Just a few years ago, treatment options were bleak for people living with hepatitis C virus (HCV)—especially those with advanced liver disease, who most urgently need a cure. Attempting to rid the body of the virus meant rolling dice loaded with dreary odds for success and spending a year suffering through flu-like side effects from the dreaded weekly injectable drug interferon.

In 2011, the first pair of direct-acting antivirals (DAAs) to treat hep C were released. These drugs upped cure rates and lowered treatment times, although they still had to be taken with interferon. Then, at the end of 2013, the U.S. Food and Drug Administration (FDA) approved Gilead Sciences’ Sovaldi (sofosbuvir) and Janssen’s Olysio (simeprevir), two DAAs that have kick-started a revolution in hep C care that will only accelerate during the coming year or two.

“This is a time when spectacular results in curing HCV are the norm,” said Douglas T. Dieterich, MD, a professor of medicine at the Icahn School of Medicine at Mount Sinai in New York City. “In addition, these treatments require a shorter duration of therapy and often have less toxicity.”

Current guidelines typically recommend 12 to 24 weeks of treatment with Sovaldi, interferon and the drug ribavirin. This offers an 85 percent to 95 percent chance of a cure in most cases. Those with genotype 1 of the virus who are ineligible to take interferon—which some clinicians argue includes those who simply do not want to take the drug—may opt for 12 weeks of Olysio, Sovaldi and ribavirin or 24 weeks of Sovaldi and ribavirin.

There is also good news for those who are coinfected with hep C and HIV. Not only is Sovaldi the first DAA specifically approved for use in coinfected people, but recent research also shows that this population’s chances of a cure are no different than those without HIV. Also, in most cases Sovaldi can be paired safely with HIV meds.

Thanks to the pent-up demand for treatment and Sovaldi’s $84,000 price tag for 12 weeks of therapy, Gilead made $2.3 billion in sales during the first three months of 2014, about $2 billion of it in the United States. This obliterated the record for any drug’s entire first year on the market. By comparison, during the same period Janssen sold $354 million of Olysio, which costs $66,360 for 12 weeks.

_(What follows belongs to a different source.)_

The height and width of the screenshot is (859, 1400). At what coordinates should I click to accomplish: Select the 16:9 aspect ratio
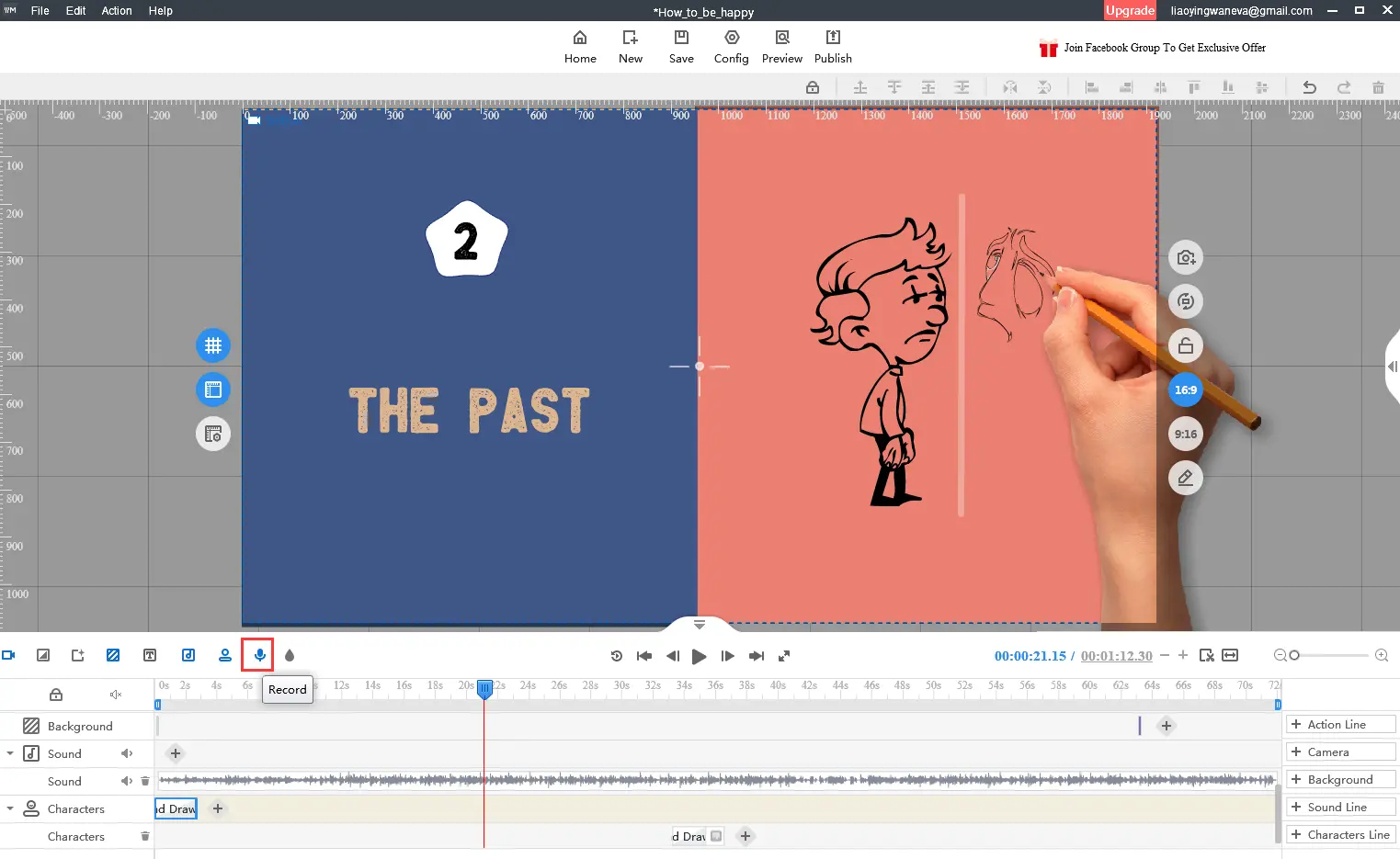tap(1186, 390)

With so much at stake, a handful of pharmaceutical companies are locked in a competitive race to bring new combination therapies to market that will drive success rates into the 95 percent-plus range for most people, while further lowering treatment times and doing away with interferon for good, not to mention ribavirin, which can cause anemia, among other side effects. Between February and May, Gilead, Janssen, Bristol-Myers Squibb and AbbVie all submitted applications to the FDA for new interferon-free hep C combination regimens. This means that in all likelihood the last few months of 2014 will produce more dramatic changes in the treatment landscape. According to Daniel Fierer, MD, an assistant professor of medicine in infectious diseases, also at Mount Sinai, present treatment priority should be for those with cirrhosis; others should probably hold off for this more golden opportunity.

In addition, the resulting competition could drive down prices as companies try to chip away at Gilead’s supremacy, providing much-needed relief to overtaxed insurers, both public and private.